A very deliberately paced film, it’s a film that can’t be called anything other than slow. I don’t mean this a slap to the film, what I mean is that this is a film that shows us some things then gives us time to contemplate what we’ve seen, then shows us some more. It’s a film that uses Sabu’s typical quirkiness but it’s turned on it’s head in a very real portrait of life. In order to compress the journey down to 88 minutes things had to be that way and it makes sense.

In reading on the film everyone talks about how the film covers a 24 hour period after the factory closes, but I don’t think that’s right. If you pay attention to what happens the film actually takes place over several days…or not, the final scene blurs things further and ultimately makes you wonder if any of it happened.

It’s a film that forces you to engage with it and figure out it’s mysteries. I would guess that had Sabu appeared at the Japan Society screening he would have been tight lipped about some of what happens, which I think is fitting since the film is like life, the sort of thing you have to work out for yourself.

I really like the film a great deal, though I suspect that I admire it more than I like it. I’m curious how a second viewing will effect me.

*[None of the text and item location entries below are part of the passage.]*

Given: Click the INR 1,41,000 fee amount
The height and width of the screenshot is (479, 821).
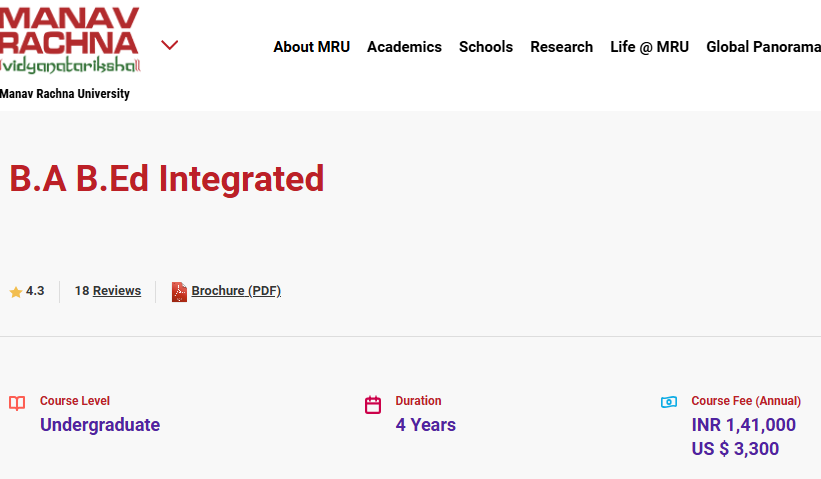Looking at the screenshot, I should 743,425.
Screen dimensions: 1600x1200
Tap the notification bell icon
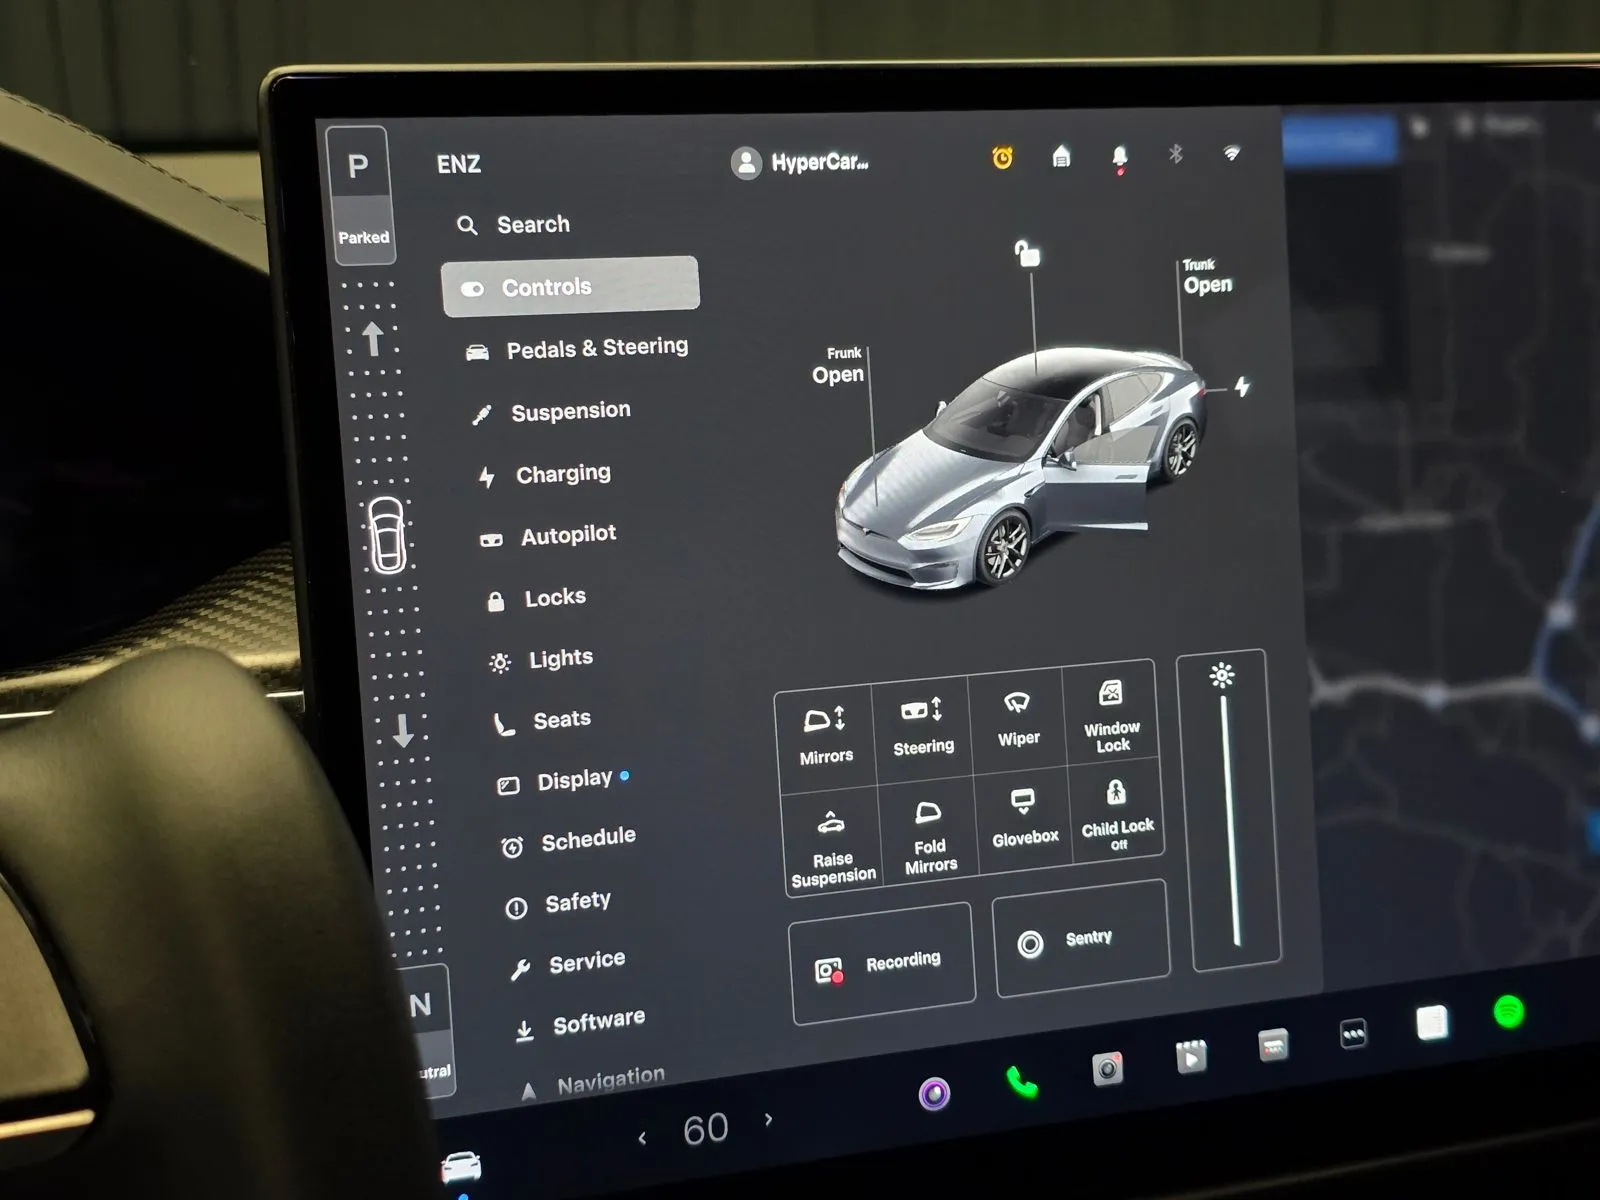click(x=1119, y=157)
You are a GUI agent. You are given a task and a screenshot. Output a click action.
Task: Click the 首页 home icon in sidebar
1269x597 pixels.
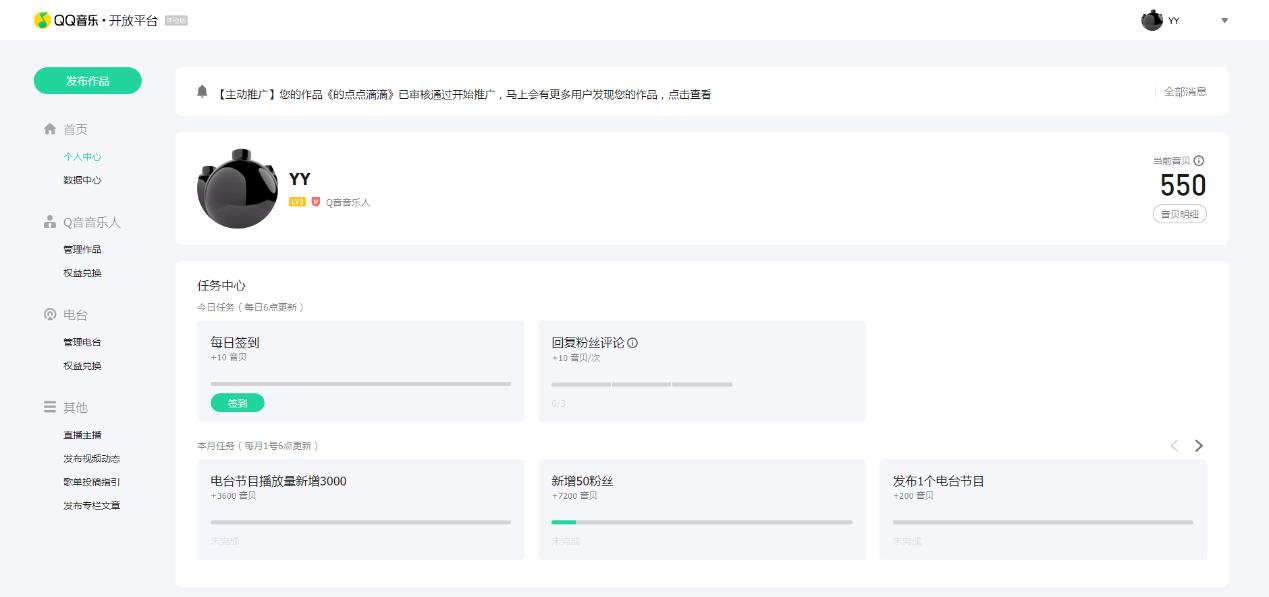[x=50, y=129]
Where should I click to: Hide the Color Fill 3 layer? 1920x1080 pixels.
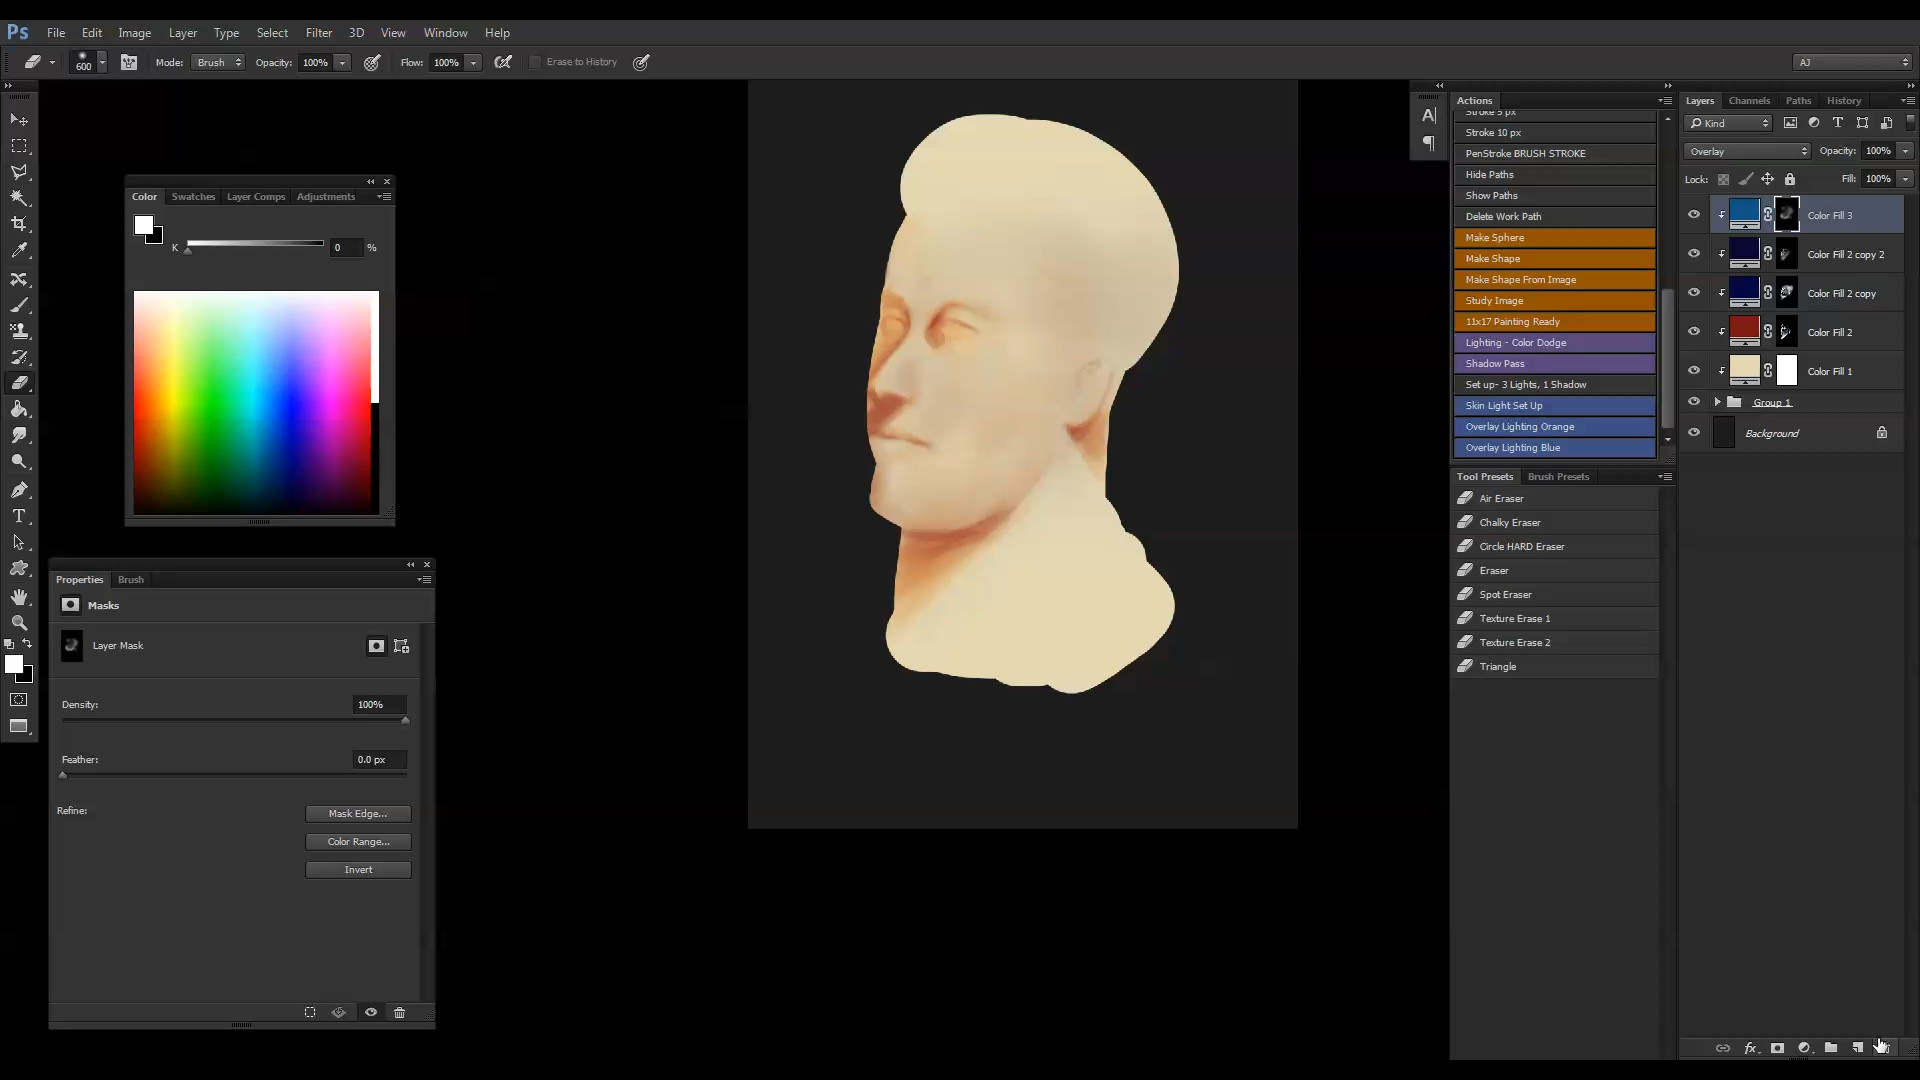point(1694,215)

If you do see the film, which I recommend without reservation, I do ask one thing; watch it from start to finish before you decide how you feel about it. The film is very much a journey and like any journey or like life what you experience on the way is not the destination. I know my feelings bounced all over the place while watching the film and it wasn’t until I got to the very end that I had an AH HA moment. While all Sabu films are like this, this is one film that really really requires you go all the way through it since this is a film of building ideas and emotion. When you get to the end the pay off is, or was for me anyway, worth the uncertain journey.